March 4 | 1:00 pm - 5:00 pm (Webinar)
March 10 | 8:00 am - 11:45 am (In-Person)
Presenters:
Carol George, PhD | Mills College- Oakland
Melissa Lehmann, PhD | Private Practice, Center for Therapeutic Assessment
Workshop Information:
This collaborative workshop will demonstrate the application of the AAP in treating a client whose attachment classification is Failure to Mourn. It begins with a brief orientation to the attachment theory approach to incomplete mourning and Failure to Mourn to fortify the developmental connections between grief and early attachment experience. The presenters will provide a “live” AAP case consultation and participants will have the opportunity to collaborate in small groups to analyze AAP stories and other test data, develop a case conceptualization, plan assessment interventions, and collaborate in creating written feedback incorporating the AAP. The “hands on” workshop gives participants deeper clinical understanding of the challenges of treating clients in failed mourning, assessment of this pattern using the AAP, and practical ideas for assessment interventions and written feedback for future clients.
Goals and Objectives:
1. Become aware of attachment theory conceptualizations of trauma and defensive processing thumbprints that will influence treatment planning and therapeutic approaches to mourning.
2. Identify developmental attachment “red flags” to help clinicians understand the origins and relationship implications of Failure to Mourn in their clients.
3. Use this foundation to deepen one’s understanding of the role of the AAP in assessing Failure to Mourn.
4. Demonstrate integrating attachment assessment of Failure to Mourn in a multimodal assessment framework to maximize developing a treatment plan.

----------------

# Tasks to complete:
1. In the workshop description, from "2. Identify developmental" to "assessing Failure to Mourn.", write the passage again, substituting "therapists" for "clinicians".
2. Answer these questions from the workshop description.
(a) What are the hours of the March 10 in-person session?
(b) What affiliation is listed for Melissa Lehmann, PhD?
(c) What is the attachment classification of the client whose treatment the workshop demonstrates?
The entries that follow the workshop description play no part in this work.

----------------

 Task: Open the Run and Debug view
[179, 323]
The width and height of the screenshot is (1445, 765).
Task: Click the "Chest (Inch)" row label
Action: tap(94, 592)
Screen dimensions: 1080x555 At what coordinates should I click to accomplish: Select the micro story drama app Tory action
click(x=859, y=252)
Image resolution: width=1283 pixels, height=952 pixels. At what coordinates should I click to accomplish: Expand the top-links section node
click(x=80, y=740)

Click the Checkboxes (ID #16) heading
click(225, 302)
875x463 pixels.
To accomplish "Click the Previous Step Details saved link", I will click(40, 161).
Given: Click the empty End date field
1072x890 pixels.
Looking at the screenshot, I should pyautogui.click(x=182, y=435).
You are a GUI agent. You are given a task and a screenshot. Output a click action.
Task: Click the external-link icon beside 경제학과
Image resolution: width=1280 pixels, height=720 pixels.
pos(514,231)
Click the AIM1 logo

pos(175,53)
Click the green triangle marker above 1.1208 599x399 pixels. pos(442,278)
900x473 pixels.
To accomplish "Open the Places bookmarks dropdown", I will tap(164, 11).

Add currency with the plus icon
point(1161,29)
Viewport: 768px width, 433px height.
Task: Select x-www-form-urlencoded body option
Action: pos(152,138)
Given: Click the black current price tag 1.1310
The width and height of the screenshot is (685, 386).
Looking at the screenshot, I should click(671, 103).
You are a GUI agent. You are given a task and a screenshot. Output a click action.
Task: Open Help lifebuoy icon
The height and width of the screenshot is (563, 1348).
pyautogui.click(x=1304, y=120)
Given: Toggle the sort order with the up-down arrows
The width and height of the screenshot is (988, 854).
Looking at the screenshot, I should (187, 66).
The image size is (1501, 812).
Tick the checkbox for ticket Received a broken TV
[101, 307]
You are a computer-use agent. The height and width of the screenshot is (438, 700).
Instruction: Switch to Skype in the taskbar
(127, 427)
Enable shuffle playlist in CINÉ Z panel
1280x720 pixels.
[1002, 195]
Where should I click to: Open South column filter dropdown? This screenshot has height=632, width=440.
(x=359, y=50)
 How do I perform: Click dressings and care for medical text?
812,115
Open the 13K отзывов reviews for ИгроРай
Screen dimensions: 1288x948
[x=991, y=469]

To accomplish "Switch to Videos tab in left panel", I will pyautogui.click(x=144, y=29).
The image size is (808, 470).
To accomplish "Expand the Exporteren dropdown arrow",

----------------

# Completed exercise:
1.
2. Identify developmental attachment “red flags” to help therapists understand the origins and relationship implications of Failure to Mourn in their clients.
3. Use this foundation to deepen one’s understanding of the role of the AAP in assessing Failure to Mourn.

2.
(a) 8:00 am - 11:45 am
(b) Private Practice, Center for Therapeutic Assessment
(c) Failure to Mourn